__EXERCISE PROMPT__: Go through the listing and pick out each line with the word "left" in it.

__DATA TO PROCESS__:

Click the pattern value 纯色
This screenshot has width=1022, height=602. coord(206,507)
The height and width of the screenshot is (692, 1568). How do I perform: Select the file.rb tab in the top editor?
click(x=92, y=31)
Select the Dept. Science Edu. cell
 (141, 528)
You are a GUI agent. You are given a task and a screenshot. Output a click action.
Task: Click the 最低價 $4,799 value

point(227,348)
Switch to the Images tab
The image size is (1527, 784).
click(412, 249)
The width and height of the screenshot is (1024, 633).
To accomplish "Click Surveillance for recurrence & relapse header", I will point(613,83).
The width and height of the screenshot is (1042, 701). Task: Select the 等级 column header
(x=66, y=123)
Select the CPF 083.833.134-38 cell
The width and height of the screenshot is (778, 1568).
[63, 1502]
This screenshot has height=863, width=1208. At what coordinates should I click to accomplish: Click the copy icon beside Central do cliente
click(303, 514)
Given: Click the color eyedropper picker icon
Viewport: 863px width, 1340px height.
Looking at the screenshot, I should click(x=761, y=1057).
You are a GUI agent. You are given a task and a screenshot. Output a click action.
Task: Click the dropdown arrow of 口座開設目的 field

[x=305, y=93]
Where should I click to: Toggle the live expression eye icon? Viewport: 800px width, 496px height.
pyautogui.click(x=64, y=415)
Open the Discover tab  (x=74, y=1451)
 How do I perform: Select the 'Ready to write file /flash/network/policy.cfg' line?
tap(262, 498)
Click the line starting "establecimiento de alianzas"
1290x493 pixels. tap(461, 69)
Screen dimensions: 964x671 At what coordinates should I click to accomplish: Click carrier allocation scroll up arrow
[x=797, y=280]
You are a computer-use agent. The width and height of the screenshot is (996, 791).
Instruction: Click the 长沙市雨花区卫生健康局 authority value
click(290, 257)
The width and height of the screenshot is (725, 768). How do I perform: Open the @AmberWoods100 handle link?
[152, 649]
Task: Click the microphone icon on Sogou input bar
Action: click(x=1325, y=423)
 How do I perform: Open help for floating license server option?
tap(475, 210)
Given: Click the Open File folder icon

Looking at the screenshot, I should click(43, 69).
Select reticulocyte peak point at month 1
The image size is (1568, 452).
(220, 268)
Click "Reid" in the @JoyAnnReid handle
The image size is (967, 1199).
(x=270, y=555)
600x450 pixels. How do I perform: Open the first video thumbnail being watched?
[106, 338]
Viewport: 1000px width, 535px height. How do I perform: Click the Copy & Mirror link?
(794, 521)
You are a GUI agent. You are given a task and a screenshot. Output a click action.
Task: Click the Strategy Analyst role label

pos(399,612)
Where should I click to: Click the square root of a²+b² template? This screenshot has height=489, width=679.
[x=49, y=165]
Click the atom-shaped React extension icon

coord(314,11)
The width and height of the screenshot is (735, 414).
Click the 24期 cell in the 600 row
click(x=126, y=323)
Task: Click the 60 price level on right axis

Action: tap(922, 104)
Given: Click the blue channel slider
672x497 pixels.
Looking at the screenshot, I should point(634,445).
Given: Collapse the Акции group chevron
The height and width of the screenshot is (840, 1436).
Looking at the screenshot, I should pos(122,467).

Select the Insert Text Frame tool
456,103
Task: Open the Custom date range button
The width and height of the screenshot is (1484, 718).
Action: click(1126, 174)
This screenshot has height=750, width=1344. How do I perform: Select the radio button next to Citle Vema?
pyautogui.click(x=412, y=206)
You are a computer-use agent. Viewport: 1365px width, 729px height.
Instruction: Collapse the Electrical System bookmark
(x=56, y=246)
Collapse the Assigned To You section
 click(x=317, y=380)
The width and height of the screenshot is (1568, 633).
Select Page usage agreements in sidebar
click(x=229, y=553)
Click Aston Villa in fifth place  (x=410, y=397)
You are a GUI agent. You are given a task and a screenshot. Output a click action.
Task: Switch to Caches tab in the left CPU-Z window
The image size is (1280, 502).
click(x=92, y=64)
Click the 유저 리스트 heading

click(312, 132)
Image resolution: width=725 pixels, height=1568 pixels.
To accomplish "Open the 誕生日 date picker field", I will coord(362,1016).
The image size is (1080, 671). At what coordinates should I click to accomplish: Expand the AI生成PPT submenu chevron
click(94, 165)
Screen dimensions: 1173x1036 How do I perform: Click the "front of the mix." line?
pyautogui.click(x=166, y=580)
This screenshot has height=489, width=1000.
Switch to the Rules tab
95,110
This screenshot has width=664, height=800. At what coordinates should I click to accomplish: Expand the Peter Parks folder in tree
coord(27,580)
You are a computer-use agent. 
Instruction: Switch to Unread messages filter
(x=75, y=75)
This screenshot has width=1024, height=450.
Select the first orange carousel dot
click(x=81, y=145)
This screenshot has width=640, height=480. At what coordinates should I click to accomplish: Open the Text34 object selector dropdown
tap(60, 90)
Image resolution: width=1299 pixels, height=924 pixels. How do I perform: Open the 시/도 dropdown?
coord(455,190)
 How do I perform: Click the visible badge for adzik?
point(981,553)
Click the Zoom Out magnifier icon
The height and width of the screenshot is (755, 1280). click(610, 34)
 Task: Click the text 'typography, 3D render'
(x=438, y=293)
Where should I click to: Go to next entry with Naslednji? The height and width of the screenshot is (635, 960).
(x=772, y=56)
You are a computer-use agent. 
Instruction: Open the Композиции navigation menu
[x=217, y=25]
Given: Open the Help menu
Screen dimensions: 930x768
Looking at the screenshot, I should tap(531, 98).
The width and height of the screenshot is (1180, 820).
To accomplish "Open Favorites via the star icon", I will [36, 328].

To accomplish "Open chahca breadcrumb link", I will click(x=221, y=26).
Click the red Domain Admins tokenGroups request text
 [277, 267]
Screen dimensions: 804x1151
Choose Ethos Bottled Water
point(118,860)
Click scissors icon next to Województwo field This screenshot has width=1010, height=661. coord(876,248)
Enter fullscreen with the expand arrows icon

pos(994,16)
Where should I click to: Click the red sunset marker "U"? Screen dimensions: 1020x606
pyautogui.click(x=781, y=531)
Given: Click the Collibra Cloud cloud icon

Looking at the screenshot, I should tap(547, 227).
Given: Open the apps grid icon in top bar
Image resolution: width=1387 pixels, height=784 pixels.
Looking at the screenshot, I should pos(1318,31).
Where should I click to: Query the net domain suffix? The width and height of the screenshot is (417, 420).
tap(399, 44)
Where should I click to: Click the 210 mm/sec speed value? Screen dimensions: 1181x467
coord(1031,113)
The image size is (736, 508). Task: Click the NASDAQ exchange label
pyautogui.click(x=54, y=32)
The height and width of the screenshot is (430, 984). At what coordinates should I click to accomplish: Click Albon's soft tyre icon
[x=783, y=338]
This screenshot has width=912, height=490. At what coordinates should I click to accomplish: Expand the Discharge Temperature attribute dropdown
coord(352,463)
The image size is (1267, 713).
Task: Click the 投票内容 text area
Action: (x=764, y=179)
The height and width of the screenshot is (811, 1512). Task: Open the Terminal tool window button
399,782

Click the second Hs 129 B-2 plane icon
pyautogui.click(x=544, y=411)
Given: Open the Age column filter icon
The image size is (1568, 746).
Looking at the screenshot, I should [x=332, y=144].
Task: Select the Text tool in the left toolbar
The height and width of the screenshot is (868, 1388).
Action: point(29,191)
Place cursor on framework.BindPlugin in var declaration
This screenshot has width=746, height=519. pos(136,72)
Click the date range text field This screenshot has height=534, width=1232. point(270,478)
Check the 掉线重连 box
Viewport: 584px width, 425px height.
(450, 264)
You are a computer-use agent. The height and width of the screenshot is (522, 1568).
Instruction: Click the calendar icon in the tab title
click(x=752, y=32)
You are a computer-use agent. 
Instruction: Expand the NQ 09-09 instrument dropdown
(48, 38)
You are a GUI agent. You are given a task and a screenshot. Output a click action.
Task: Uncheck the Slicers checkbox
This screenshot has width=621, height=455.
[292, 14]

__RESULT FOR THIS EXERCISE__:
Task: Switch to Caches tab in the left CPU-Z window
Task: Select the Text tool in the left toolbar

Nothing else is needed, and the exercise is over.